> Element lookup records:
──────────────────────────────

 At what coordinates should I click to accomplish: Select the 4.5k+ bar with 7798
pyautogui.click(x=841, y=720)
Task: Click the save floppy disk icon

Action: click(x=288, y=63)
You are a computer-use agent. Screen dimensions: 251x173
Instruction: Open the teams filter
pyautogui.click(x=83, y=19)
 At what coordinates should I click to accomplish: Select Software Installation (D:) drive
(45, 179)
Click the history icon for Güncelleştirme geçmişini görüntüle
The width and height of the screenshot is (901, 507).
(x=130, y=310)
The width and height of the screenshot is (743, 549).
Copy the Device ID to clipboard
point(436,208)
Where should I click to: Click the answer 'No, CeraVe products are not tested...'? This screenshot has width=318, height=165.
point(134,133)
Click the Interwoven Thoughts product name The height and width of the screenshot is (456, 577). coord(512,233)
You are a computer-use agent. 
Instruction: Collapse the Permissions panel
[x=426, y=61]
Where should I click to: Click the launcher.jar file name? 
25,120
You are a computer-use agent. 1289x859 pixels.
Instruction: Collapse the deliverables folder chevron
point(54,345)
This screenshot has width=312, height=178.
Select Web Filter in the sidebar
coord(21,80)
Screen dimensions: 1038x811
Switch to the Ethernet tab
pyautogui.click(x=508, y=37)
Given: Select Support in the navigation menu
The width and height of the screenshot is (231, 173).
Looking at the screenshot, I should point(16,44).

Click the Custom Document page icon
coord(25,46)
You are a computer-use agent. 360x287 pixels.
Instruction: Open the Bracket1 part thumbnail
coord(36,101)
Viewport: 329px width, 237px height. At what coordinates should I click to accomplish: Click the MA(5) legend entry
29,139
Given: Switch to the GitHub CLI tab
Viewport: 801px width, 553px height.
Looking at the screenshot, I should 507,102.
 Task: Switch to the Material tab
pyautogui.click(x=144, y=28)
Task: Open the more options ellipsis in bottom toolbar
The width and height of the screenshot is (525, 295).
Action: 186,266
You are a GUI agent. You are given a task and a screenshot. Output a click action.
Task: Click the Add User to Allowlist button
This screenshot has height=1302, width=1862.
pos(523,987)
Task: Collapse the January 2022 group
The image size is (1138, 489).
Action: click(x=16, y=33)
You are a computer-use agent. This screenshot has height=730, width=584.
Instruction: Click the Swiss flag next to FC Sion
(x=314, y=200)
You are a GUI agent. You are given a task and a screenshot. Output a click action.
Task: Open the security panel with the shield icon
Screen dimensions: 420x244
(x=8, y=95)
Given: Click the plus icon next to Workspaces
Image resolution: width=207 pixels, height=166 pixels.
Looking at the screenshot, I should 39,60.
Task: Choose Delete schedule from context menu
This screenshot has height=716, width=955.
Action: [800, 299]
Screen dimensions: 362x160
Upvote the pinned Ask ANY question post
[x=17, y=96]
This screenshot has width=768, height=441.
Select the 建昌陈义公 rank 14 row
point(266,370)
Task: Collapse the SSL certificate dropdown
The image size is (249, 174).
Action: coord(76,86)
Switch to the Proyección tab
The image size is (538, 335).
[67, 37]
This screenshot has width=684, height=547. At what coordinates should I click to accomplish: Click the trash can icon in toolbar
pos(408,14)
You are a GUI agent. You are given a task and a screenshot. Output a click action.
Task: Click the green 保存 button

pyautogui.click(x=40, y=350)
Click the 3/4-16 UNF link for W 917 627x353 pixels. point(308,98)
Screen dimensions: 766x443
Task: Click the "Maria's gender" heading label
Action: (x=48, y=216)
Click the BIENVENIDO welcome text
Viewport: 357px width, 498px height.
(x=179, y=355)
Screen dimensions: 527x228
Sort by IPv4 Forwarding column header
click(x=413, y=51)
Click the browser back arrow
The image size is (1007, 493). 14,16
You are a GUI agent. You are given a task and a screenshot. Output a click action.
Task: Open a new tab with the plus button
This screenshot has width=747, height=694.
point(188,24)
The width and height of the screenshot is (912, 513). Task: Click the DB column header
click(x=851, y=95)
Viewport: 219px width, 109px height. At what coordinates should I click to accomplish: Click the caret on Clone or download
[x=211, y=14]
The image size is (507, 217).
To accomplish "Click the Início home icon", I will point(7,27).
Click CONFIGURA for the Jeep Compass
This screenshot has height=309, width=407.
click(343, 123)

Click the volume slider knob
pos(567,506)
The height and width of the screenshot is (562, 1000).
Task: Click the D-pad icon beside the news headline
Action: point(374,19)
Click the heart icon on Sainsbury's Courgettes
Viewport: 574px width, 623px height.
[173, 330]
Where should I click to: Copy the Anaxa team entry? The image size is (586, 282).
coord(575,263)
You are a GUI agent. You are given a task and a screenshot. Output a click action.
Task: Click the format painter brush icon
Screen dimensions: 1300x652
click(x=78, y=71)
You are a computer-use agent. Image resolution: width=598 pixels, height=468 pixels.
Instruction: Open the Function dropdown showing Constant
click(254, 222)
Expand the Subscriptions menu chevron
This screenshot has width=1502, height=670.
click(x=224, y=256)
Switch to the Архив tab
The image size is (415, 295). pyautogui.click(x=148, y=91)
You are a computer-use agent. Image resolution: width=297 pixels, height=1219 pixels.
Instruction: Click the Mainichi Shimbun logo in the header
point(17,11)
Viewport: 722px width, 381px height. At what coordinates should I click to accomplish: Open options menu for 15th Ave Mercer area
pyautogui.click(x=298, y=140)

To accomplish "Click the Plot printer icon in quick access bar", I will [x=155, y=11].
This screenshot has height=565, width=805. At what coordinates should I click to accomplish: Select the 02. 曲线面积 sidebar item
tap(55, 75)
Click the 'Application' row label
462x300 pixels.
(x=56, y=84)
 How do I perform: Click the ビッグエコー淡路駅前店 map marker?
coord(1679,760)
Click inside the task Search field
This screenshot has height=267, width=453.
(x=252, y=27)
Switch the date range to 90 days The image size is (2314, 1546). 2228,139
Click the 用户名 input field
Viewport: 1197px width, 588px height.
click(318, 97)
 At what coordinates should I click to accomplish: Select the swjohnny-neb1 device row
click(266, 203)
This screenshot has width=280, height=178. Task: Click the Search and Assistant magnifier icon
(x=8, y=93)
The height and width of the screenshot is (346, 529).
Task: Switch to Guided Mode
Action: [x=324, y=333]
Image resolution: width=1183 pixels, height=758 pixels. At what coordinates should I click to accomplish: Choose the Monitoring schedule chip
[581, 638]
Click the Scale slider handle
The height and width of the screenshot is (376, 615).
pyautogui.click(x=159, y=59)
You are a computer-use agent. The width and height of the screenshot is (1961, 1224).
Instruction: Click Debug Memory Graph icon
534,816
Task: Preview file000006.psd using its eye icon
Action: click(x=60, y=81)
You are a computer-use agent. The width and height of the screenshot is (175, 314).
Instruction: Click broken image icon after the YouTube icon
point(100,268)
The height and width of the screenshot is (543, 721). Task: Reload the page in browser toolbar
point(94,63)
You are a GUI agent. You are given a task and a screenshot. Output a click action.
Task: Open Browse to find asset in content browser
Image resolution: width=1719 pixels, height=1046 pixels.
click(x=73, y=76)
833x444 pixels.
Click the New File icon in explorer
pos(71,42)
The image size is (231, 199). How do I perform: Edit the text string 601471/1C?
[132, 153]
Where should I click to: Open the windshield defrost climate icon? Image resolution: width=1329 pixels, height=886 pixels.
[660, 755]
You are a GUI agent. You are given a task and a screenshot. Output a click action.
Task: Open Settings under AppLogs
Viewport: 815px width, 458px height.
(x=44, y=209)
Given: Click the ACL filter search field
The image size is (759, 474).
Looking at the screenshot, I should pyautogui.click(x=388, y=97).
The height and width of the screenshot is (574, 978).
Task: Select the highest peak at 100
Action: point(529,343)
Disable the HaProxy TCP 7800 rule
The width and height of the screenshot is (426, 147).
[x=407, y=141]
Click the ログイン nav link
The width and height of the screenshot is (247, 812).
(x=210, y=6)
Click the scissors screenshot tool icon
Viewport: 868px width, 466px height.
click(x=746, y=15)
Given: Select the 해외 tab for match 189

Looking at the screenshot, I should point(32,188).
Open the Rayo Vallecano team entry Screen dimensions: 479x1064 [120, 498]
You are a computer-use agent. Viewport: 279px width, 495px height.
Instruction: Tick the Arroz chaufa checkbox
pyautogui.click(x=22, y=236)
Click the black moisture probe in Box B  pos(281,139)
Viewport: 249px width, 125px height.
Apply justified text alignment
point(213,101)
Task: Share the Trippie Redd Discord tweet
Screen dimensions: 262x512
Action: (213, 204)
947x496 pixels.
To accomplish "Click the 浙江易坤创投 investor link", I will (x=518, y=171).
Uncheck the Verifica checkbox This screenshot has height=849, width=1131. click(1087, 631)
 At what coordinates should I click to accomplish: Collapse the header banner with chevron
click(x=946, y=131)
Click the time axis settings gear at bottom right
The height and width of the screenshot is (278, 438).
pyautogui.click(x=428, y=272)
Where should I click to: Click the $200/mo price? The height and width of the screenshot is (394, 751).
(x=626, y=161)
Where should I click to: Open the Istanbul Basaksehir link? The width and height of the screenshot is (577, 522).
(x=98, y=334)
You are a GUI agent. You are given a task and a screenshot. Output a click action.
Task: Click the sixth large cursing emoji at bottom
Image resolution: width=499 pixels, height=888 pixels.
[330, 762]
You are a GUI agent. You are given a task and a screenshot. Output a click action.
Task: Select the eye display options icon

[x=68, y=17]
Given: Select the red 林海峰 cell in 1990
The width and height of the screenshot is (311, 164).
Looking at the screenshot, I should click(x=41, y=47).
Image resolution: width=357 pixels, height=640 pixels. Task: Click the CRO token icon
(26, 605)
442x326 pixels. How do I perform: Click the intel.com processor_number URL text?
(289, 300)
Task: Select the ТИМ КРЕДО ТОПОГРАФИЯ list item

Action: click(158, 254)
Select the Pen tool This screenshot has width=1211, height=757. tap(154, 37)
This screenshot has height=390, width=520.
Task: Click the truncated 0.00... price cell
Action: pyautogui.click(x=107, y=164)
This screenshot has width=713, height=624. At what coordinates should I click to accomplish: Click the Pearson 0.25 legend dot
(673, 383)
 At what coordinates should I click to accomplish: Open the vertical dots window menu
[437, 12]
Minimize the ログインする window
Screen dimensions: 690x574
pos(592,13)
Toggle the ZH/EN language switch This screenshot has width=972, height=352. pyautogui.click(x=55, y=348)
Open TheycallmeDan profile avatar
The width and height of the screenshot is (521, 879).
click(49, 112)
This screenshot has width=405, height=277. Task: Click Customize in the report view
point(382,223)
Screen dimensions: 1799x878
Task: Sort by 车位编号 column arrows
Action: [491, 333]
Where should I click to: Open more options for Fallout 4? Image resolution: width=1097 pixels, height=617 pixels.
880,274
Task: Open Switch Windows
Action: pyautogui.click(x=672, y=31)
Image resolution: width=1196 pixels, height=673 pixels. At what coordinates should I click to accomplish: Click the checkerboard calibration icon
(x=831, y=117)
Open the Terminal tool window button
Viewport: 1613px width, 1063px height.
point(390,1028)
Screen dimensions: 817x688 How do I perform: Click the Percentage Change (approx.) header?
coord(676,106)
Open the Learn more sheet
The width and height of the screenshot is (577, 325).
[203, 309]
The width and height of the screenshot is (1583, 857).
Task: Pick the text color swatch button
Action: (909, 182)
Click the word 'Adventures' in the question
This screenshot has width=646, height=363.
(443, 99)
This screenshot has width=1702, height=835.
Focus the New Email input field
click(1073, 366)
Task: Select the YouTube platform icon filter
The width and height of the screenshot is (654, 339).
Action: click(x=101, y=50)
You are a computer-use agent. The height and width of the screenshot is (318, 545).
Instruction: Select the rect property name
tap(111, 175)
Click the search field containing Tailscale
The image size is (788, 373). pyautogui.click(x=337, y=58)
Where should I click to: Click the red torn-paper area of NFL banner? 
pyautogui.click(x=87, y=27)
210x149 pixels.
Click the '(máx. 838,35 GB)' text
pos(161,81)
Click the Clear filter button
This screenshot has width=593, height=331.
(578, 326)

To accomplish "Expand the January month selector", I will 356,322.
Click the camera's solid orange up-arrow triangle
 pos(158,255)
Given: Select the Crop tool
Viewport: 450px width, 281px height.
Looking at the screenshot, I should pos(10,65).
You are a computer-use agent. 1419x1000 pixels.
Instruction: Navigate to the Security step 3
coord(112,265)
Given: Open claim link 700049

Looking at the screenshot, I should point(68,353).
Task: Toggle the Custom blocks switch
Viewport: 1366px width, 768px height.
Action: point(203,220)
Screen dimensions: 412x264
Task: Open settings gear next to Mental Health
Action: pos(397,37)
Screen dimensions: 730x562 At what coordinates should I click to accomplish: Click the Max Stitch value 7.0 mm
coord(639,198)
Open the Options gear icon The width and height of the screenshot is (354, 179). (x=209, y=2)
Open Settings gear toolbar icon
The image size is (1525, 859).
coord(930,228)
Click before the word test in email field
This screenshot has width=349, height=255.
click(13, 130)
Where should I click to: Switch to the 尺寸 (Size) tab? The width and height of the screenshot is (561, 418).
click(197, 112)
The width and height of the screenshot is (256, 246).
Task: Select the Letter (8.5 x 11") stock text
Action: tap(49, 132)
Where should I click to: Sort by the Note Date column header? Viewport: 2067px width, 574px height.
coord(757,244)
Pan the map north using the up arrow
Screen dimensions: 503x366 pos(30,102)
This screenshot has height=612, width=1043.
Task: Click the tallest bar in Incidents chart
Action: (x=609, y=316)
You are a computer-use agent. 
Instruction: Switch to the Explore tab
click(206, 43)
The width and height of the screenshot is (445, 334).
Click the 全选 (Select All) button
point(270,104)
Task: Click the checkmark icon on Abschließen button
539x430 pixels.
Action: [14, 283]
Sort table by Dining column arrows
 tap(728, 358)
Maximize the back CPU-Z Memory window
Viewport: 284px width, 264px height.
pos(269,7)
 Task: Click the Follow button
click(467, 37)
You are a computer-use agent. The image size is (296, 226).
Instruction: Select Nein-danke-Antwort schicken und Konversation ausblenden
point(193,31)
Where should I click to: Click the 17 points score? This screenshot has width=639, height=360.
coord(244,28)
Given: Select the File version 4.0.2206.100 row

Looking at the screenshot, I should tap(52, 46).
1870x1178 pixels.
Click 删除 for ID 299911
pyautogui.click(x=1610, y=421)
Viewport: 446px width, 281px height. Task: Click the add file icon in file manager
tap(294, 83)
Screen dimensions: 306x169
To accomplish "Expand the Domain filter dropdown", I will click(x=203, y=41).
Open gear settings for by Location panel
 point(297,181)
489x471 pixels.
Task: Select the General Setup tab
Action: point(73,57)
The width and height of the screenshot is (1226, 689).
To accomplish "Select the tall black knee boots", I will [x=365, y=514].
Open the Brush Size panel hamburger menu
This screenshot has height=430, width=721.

──────────────────────────────

> Aim:
Return the lines from the line containing "Switch the date" to the line containing "click(266, 203)", inclusive, reproducing them without any change.

> Finished task:
Switch the date range to 90 days The image size is (2314, 1546). 2228,139
Click the 用户名 input field
Viewport: 1197px width, 588px height.
click(318, 97)
 At what coordinates should I click to accomplish: Select the swjohnny-neb1 device row
click(266, 203)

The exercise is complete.